オリジナルBL小説{引きこもりでしたがお屋敷メイドになりました#1}雑談
お疲れ様です。m(__)m
閲覧ありがとうございます。
新しいお話が始まりました。楽しんで頂けたら幸いです。
(((o(*゚▽゚*)o)))
まだ何話で終わるか分かりませんが、頑張って書きます。
イケメン猫様ズに溺愛されていますは続きを書く予定です。
それはアルファポリスで更新する予定です。
また載せます。
「ひきこもりでしたがお屋敷メイドになりました」
#1
ソータは鉄格子の隙間から外を眺めようとした。だが、窓は曇りガラスになっているので、ろくに外も見えない。もう何度も同じことをしている。それでも繰り返してしまう。ソータは一人ため息を吐いた。絶望を感じる。自分は何故生きているのだろう。
「僕も一度でいいから外に出てみたい」
誰もソータの言葉に返事などしてくれない。代わりに、ひゅううという風の音がした。ソータは物心ついた時からこの独房のような場所にいる。理由として外は危ないからというものだ。幼い頃はそういうものなのかと思っていたが、成長するにつれ、ここがだんだん窮屈になってきている。
「ソータ様、お食事の時間です」
キイイと音をたてながら鉄格子のドアが開く。外にいたのは中年のメイドだった。
いつもソータの身の回りを世話してくれる。ソータは毎日三度の食事が楽しみだった。
昼を食べると、風呂だ。これがあるから毎日なんとか生きていけている。
ソータは美味しい昼食を楽しんで、広い湯船に浸かってほっと息を吐いた。
そのあと温かいお湯で体を洗う。風呂から出るとふかふかしたタオルで体を拭いて替えの下着と服を着た。
「ねえ、僕はいつまであそこにいればいいの?」
メイドに話しかけてみたが、彼女は顔を上げない。ソータは悲しくなった。自分とは話も出来ないのだろうかと。ソータは大人しく独房に入った。ソータは細いが、相手が女性なら力で十分勝てるだろう。だが自分が暴れて誰かに怪我をさせるのは絶対に嫌だった。

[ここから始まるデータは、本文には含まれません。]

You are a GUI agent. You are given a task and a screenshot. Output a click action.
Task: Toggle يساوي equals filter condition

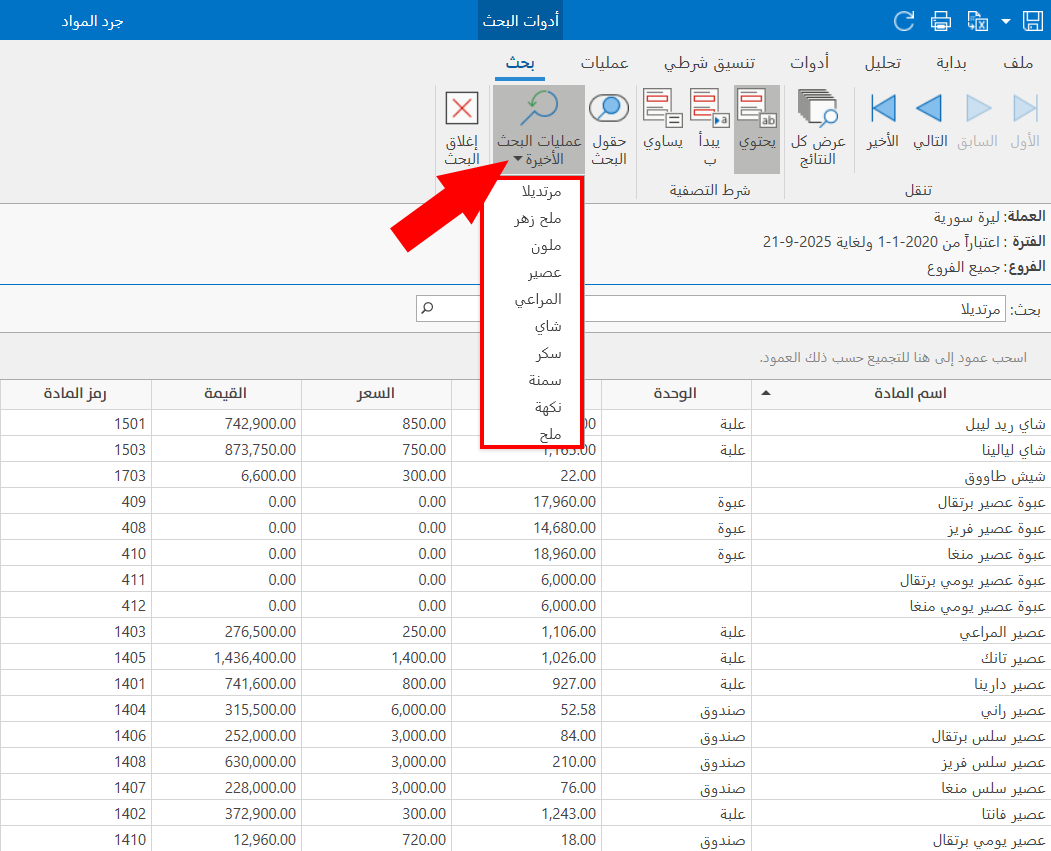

いつものように大人しく独房で本を読む。時折メイドが新しい小説をまとめて持って来てくれるのだ。小説の内容はファンタジー小説が多かった。幼い頃は外に出るとドラゴンに攻撃されるのだと恐れ戦いていたが、さすがにソータも十九になればそれは作られたものだと理解するようになってきている。自分は死ぬまでこのままなのだろうか。そう思うと気が遠くなる。ソータは本に栞を挟むとベッドに横になった。
***
辺りが騒がしい。ソータは目を開けた。
「おやめください!ソータ様に触れないで!」
メイドが叫んでいる。ソータは慌てて鉄格子のドア前に駆け寄った。巨大な獣人(狼だろうか)がメイドから鍵を奪い取る。
「この子はもう私の物だ」
「ですが!」
「この子をいつまでここに閉じ込めておくつもりだ?」
獣人の迫力ある言葉にメイドは息を呑んだ。そして頭を下げたのである。
「どうかソータ様を幸せに」
「分かっている」
鍵がかちりと開く。そしていつものように音を立てながら鉄格子のドアが開いた。
「おいで。君はもうここにいなくていいんだよ」
獣人が優しく言う。ソータは恐る恐る差し伸べられた手を握ったのだった。